To do
Restate, word for word, each record that follows.

[Stored data]
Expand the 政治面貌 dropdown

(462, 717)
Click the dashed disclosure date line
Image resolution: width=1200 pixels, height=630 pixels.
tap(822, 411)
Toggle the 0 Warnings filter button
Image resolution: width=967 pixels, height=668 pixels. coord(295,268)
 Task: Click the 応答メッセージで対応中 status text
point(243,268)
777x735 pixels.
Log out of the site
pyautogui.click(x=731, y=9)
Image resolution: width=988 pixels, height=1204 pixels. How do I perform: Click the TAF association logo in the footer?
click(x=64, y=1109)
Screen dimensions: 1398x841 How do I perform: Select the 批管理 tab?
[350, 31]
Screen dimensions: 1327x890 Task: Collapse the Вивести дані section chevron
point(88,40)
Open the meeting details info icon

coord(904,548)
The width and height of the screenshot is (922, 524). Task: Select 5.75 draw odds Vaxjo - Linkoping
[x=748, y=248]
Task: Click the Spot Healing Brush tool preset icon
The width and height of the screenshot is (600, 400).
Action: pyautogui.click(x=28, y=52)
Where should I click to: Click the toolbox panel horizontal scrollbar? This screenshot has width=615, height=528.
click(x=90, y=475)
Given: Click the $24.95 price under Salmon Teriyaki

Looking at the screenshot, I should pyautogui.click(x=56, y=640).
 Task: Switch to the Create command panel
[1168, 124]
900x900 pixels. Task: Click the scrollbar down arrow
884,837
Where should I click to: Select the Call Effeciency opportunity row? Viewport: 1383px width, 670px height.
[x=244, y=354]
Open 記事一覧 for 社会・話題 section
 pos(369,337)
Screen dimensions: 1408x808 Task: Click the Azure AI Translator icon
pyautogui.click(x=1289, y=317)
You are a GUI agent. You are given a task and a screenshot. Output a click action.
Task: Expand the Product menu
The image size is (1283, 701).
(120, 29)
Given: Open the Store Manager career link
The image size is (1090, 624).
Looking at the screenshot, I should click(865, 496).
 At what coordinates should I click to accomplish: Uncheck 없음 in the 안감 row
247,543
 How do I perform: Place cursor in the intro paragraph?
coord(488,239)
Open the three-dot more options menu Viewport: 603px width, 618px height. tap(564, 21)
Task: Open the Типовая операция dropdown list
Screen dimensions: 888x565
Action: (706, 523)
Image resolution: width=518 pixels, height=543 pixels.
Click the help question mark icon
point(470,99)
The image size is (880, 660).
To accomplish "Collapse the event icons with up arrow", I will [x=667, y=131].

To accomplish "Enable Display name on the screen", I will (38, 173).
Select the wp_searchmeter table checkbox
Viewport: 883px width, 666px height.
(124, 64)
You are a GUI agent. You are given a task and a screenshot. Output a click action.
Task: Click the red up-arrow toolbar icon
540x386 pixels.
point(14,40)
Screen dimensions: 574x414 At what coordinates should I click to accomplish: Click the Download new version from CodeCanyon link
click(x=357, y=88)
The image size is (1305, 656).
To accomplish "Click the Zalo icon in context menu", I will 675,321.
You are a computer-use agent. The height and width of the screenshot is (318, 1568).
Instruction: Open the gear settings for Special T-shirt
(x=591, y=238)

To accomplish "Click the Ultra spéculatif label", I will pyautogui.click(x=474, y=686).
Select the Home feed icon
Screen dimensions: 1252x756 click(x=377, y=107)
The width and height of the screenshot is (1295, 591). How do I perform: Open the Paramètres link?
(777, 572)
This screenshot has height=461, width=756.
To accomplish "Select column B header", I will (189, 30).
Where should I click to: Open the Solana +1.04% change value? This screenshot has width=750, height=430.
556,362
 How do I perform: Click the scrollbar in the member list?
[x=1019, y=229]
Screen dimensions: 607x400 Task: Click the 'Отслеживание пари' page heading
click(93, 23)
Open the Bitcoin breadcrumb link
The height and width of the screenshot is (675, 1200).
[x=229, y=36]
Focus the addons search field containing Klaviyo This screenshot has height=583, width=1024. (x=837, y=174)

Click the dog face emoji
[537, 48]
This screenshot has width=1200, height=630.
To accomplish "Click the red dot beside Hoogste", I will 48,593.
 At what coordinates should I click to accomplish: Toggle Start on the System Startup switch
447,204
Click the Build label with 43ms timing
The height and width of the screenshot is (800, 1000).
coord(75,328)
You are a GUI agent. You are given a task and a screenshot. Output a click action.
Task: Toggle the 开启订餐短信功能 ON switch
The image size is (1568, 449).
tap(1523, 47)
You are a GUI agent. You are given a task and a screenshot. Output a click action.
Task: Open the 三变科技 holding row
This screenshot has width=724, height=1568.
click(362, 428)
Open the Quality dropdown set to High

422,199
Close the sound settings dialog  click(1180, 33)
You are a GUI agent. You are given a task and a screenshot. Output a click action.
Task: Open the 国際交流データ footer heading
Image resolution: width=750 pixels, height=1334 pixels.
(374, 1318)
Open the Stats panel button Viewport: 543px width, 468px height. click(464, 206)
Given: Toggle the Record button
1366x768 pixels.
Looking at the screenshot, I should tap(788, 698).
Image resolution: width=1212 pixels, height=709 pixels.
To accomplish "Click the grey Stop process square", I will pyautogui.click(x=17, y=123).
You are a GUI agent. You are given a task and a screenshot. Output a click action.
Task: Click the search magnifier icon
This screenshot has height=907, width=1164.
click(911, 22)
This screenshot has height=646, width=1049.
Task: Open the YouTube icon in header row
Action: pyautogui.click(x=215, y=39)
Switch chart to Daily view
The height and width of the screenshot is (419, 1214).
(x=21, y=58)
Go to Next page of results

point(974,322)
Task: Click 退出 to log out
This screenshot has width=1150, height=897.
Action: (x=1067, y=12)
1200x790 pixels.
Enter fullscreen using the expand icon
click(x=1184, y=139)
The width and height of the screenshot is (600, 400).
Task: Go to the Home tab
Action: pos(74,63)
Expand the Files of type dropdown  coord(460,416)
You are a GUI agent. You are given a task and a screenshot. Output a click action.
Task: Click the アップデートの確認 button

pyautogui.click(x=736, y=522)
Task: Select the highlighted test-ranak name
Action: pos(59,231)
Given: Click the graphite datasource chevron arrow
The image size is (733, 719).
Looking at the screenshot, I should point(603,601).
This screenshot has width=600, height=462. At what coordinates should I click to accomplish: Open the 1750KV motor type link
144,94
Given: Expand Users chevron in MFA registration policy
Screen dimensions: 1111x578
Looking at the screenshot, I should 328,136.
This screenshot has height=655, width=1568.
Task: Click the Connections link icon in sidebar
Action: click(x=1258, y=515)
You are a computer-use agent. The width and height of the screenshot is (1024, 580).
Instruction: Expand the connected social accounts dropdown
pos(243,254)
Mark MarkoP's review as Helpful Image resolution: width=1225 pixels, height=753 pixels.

Solution to the problem
Expand the 政治面貌 dropdown

(462, 717)
Click the dashed disclosure date line
Image resolution: width=1200 pixels, height=630 pixels.
tap(822, 411)
Toggle the 0 Warnings filter button
Image resolution: width=967 pixels, height=668 pixels. coord(295,268)
 Task: Click the 応答メッセージで対応中 status text
point(243,268)
777x735 pixels.
Log out of the site
pyautogui.click(x=731, y=9)
Image resolution: width=988 pixels, height=1204 pixels. How do I perform: Click the TAF association logo in the footer?
click(x=64, y=1109)
Screen dimensions: 1398x841 How do I perform: Select the 批管理 tab?
[350, 31]
Screen dimensions: 1327x890 Task: Collapse the Вивести дані section chevron
point(88,40)
Open the meeting details info icon

coord(904,548)
The width and height of the screenshot is (922, 524). Task: Select 5.75 draw odds Vaxjo - Linkoping
[x=748, y=248]
Task: Click the Spot Healing Brush tool preset icon
The width and height of the screenshot is (600, 400).
Action: pyautogui.click(x=28, y=52)
Where should I click to: Click the toolbox panel horizontal scrollbar? This screenshot has width=615, height=528.
click(x=90, y=475)
Given: Click the $24.95 price under Salmon Teriyaki

Looking at the screenshot, I should pyautogui.click(x=56, y=640).
 Task: Switch to the Create command panel
[1168, 124]
900x900 pixels. Task: Click the scrollbar down arrow
884,837
Where should I click to: Select the Call Effeciency opportunity row? Viewport: 1383px width, 670px height.
[x=244, y=354]
Open 記事一覧 for 社会・話題 section
 pos(369,337)
Screen dimensions: 1408x808 Task: Click the Azure AI Translator icon
pyautogui.click(x=1289, y=317)
You are a GUI agent. You are given a task and a screenshot. Output a click action.
Task: Expand the Product menu
The image size is (1283, 701).
(120, 29)
Given: Open the Store Manager career link
The image size is (1090, 624).
Looking at the screenshot, I should click(865, 496).
 At what coordinates should I click to accomplish: Uncheck 없음 in the 안감 row
247,543
 How do I perform: Place cursor in the intro paragraph?
coord(488,239)
Open the three-dot more options menu Viewport: 603px width, 618px height. tap(564, 21)
Task: Open the Типовая операция dropdown list
Screen dimensions: 888x565
Action: (706, 523)
Image resolution: width=518 pixels, height=543 pixels.
Click the help question mark icon
point(470,99)
The image size is (880, 660).
To accomplish "Collapse the event icons with up arrow", I will [x=667, y=131].

To accomplish "Enable Display name on the screen", I will (38, 173).
Select the wp_searchmeter table checkbox
Viewport: 883px width, 666px height.
(124, 64)
You are a GUI agent. You are given a task and a screenshot. Output a click action.
Task: Click the red up-arrow toolbar icon
540x386 pixels.
point(14,40)
Screen dimensions: 574x414 At what coordinates should I click to accomplish: Click the Download new version from CodeCanyon link
click(x=357, y=88)
The image size is (1305, 656).
To accomplish "Click the Zalo icon in context menu", I will 675,321.
You are a computer-use agent. The height and width of the screenshot is (318, 1568).
Instruction: Open the gear settings for Special T-shirt
(x=591, y=238)

To accomplish "Click the Ultra spéculatif label", I will pyautogui.click(x=474, y=686).
Select the Home feed icon
Screen dimensions: 1252x756 click(x=377, y=107)
The width and height of the screenshot is (1295, 591). How do I perform: Open the Paramètres link?
(777, 572)
This screenshot has height=461, width=756.
To accomplish "Select column B header", I will (189, 30).
Where should I click to: Open the Solana +1.04% change value? This screenshot has width=750, height=430.
556,362
 How do I perform: Click the scrollbar in the member list?
[x=1019, y=229]
Screen dimensions: 607x400 Task: Click the 'Отслеживание пари' page heading
click(93, 23)
Open the Bitcoin breadcrumb link
The height and width of the screenshot is (675, 1200).
[x=229, y=36]
Focus the addons search field containing Klaviyo This screenshot has height=583, width=1024. (x=837, y=174)

Click the dog face emoji
[537, 48]
This screenshot has width=1200, height=630.
To accomplish "Click the red dot beside Hoogste", I will 48,593.
 At what coordinates should I click to accomplish: Toggle Start on the System Startup switch
447,204
Click the Build label with 43ms timing
The height and width of the screenshot is (800, 1000).
coord(75,328)
You are a GUI agent. You are given a task and a screenshot. Output a click action.
Task: Toggle the 开启订餐短信功能 ON switch
The image size is (1568, 449).
tap(1523, 47)
You are a GUI agent. You are given a task and a screenshot. Output a click action.
Task: Open the 三变科技 holding row
This screenshot has width=724, height=1568.
click(362, 428)
Open the Quality dropdown set to High

422,199
Close the sound settings dialog  click(1180, 33)
You are a GUI agent. You are given a task and a screenshot. Output a click action.
Task: Open the 国際交流データ footer heading
Image resolution: width=750 pixels, height=1334 pixels.
(374, 1318)
Open the Stats panel button Viewport: 543px width, 468px height. click(464, 206)
Given: Toggle the Record button
1366x768 pixels.
Looking at the screenshot, I should tap(788, 698).
Image resolution: width=1212 pixels, height=709 pixels.
To accomplish "Click the grey Stop process square", I will pyautogui.click(x=17, y=123).
You are a GUI agent. You are given a task and a screenshot. Output a click action.
Task: Click the search magnifier icon
This screenshot has height=907, width=1164.
click(911, 22)
This screenshot has height=646, width=1049.
Task: Open the YouTube icon in header row
Action: pyautogui.click(x=215, y=39)
Switch chart to Daily view
The height and width of the screenshot is (419, 1214).
(x=21, y=58)
Go to Next page of results

point(974,322)
Task: Click 退出 to log out
This screenshot has width=1150, height=897.
Action: (x=1067, y=12)
1200x790 pixels.
Enter fullscreen using the expand icon
click(x=1184, y=139)
The width and height of the screenshot is (600, 400).
Task: Go to the Home tab
Action: pos(74,63)
Expand the Files of type dropdown  coord(460,416)
You are a GUI agent. You are given a task and a screenshot. Output a click action.
Task: Click the アップデートの確認 button

pyautogui.click(x=736, y=522)
Task: Select the highlighted test-ranak name
Action: pos(59,231)
Given: Click the graphite datasource chevron arrow
The image size is (733, 719).
Looking at the screenshot, I should point(603,601).
This screenshot has width=600, height=462. At what coordinates should I click to accomplish: Open the 1750KV motor type link
144,94
Given: Expand Users chevron in MFA registration policy
Screen dimensions: 1111x578
Looking at the screenshot, I should 328,136.
This screenshot has height=655, width=1568.
Task: Click the Connections link icon in sidebar
Action: click(x=1258, y=515)
You are a computer-use agent. The width and height of the screenshot is (1024, 580).
Instruction: Expand the connected social accounts dropdown
pos(243,254)
Mark MarkoP's review as Helpful Image resolution: width=1225 pixels, height=753 pixels.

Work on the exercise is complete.